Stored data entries
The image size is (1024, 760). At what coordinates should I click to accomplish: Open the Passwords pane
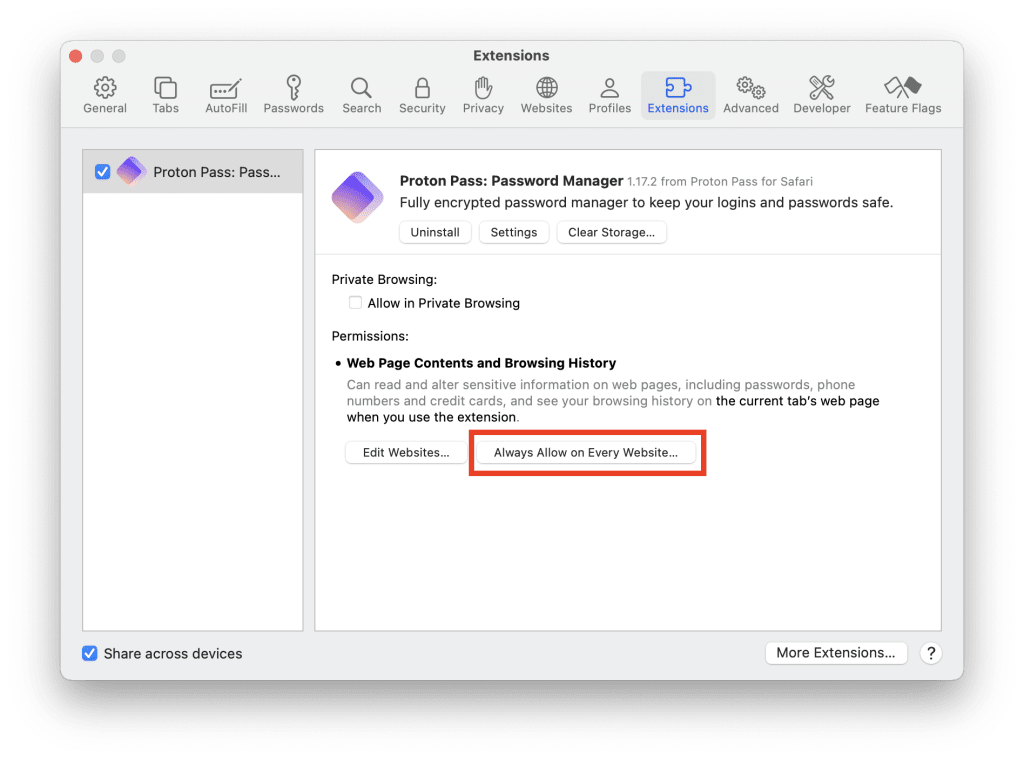[293, 95]
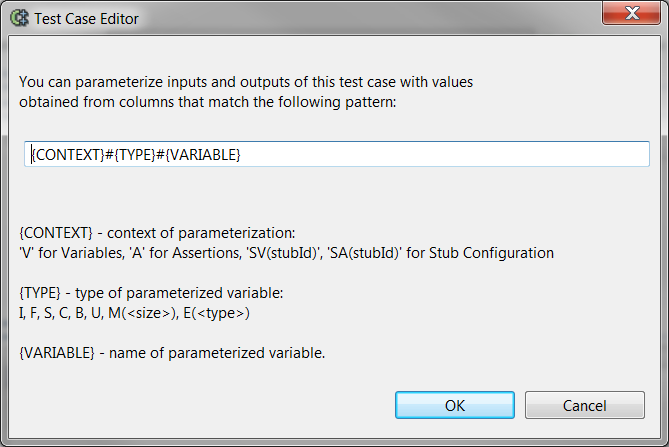Click the {TYPE} token inside the pattern field
The width and height of the screenshot is (669, 447).
[135, 154]
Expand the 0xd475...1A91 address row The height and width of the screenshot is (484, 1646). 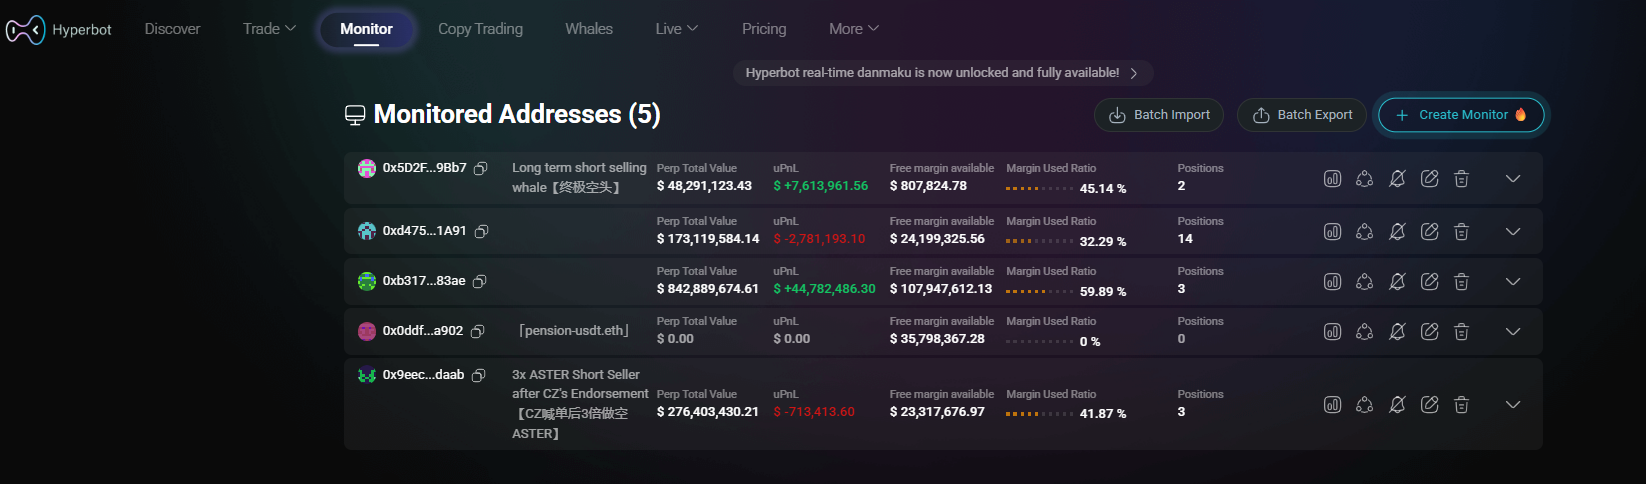tap(1512, 232)
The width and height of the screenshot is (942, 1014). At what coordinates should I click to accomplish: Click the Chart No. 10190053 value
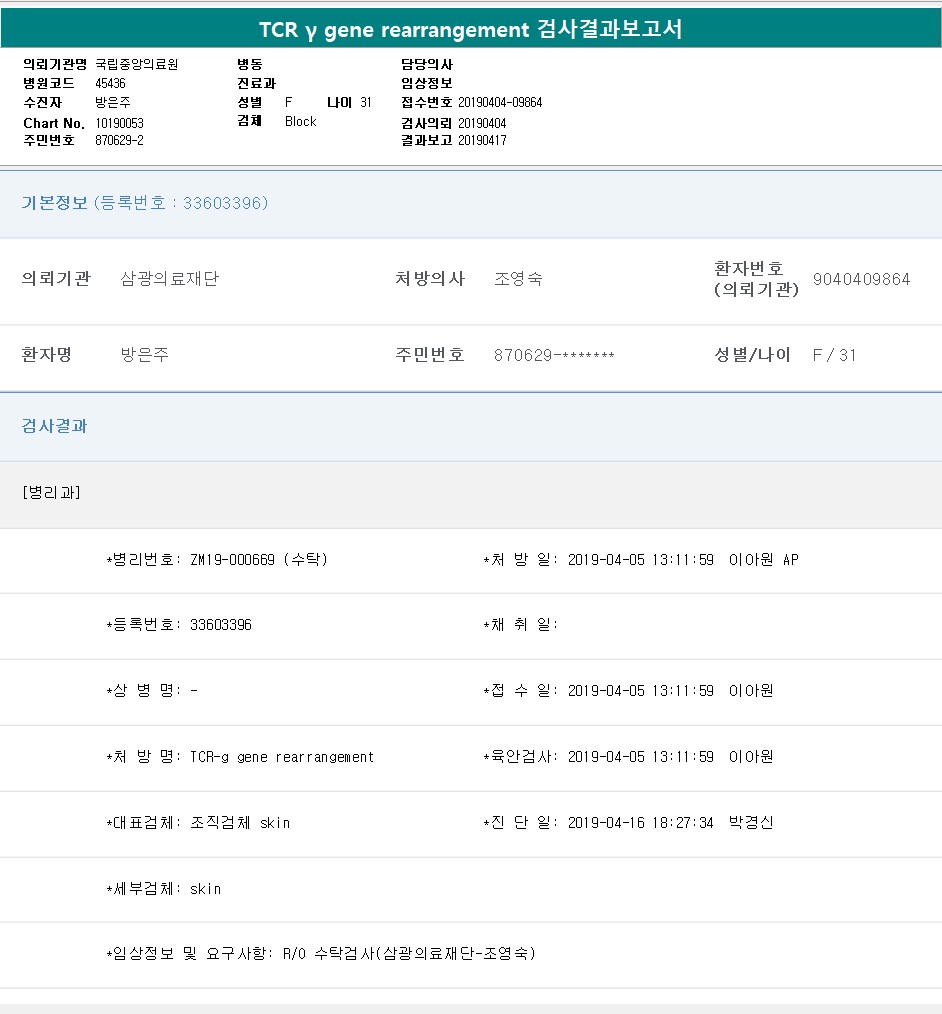119,123
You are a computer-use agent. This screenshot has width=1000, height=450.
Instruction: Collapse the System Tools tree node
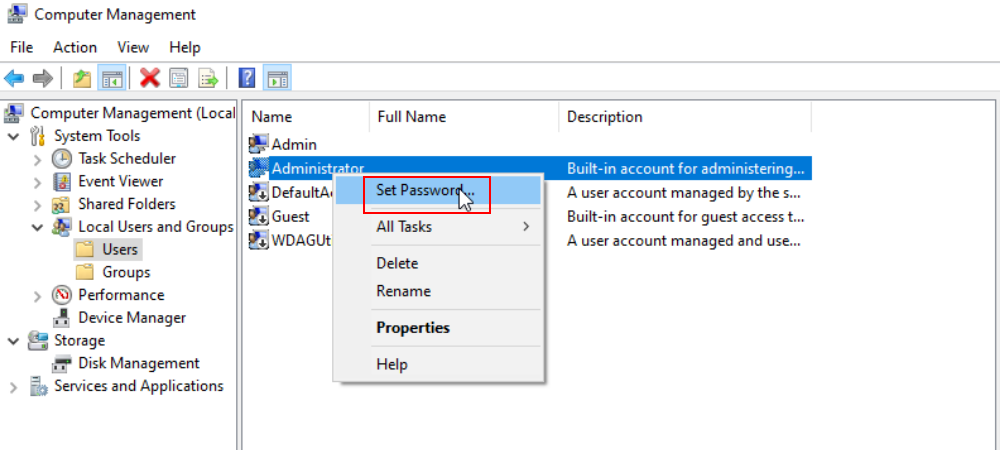13,136
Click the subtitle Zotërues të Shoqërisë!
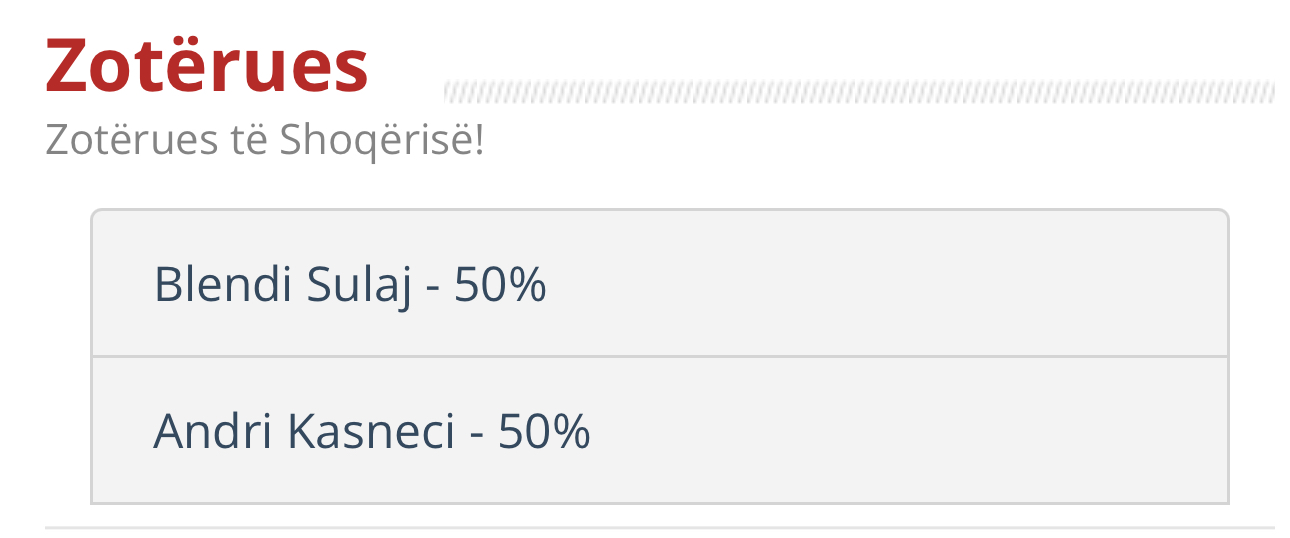Screen dimensions: 1290x538 265,141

## [EXERCISE GOAL]
The answer is the run of lines from the one with "Instruction: Collapse the" through the final line of the data, copied exactly, and nothing else; no pictures.

## [EXERCISE RESULT]
Instruction: Collapse the System Tools tree node
13,136
Click the subtitle Zotërues të Shoqërisë!
Screen dimensions: 1290x538 265,141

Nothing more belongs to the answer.